Analgesic Prescribing Errors and Associated Medication Characteristics

2011 
Abstract Medication errors involving analgesics, including mistakes in prescribing, are a major contributor to suboptimal therapeutic outcomes and preventable adverse patient events. A systematic evaluation of 2,044 prevented (near-miss) analgesic prescribing errors detected in a teaching hospital was performed to better understand these errors and contributing error-prone analgesic medication characteristics. The overall detected error rate was 2.87 errors per 1,000 analgesic orders, with the error rate more than twice as high in pediatric patients than in adults. Error rates varied widely between drugs, dosage forms, and routes of administration, but there was general consistency of error rates within drug groups with similar characteristics.
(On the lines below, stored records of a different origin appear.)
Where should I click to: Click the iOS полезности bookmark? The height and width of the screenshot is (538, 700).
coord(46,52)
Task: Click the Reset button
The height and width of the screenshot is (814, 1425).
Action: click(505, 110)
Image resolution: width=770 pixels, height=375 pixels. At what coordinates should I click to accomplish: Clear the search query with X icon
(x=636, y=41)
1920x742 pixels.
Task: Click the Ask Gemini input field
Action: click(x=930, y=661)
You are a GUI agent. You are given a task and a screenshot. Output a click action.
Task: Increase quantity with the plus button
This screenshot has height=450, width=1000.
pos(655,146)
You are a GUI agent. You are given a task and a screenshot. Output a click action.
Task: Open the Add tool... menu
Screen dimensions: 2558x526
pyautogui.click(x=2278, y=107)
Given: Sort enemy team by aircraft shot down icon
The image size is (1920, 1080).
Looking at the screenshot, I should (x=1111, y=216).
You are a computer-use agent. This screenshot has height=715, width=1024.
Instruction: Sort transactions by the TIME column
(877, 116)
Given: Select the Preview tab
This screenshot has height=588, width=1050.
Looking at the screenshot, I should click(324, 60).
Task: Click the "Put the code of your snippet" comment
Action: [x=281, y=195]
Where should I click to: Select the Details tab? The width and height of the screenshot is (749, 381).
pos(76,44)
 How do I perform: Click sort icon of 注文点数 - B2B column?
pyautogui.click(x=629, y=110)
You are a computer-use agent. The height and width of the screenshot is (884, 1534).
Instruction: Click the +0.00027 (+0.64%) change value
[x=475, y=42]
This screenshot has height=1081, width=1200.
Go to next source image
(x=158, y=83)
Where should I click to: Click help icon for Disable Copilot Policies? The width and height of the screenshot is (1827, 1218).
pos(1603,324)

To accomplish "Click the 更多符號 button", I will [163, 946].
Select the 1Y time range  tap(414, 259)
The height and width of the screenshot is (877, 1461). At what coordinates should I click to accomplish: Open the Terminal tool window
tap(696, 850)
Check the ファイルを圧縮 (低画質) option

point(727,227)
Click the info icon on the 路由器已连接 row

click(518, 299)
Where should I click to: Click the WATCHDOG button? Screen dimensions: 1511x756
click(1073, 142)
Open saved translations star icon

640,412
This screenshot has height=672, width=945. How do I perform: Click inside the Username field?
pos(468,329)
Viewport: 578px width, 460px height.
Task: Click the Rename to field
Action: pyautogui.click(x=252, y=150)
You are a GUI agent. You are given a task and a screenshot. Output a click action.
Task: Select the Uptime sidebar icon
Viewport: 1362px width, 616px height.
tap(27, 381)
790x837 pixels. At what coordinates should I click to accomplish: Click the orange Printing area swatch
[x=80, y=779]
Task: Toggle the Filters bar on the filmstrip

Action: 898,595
Commonly prescribed medications were associated with the most errors, but less frequently prescribed agents had higher error rates. A number of factors were found to contribute to errors, and the following characteristics contributed to 40% of errors: availability in dose forms for multiple routes of administration; modified dosage forms; atypical dosage regimens; sound-alike drug names; and analgesics used on an ongoing scheduled basis. Perspective Identifiable analgesic product characteristics and uses are associated with higher risk for errors. The findings of this study can guide patient and caregiver education, and can be incorporated into medication safety strategies to reduce patient risk from analgesic errors.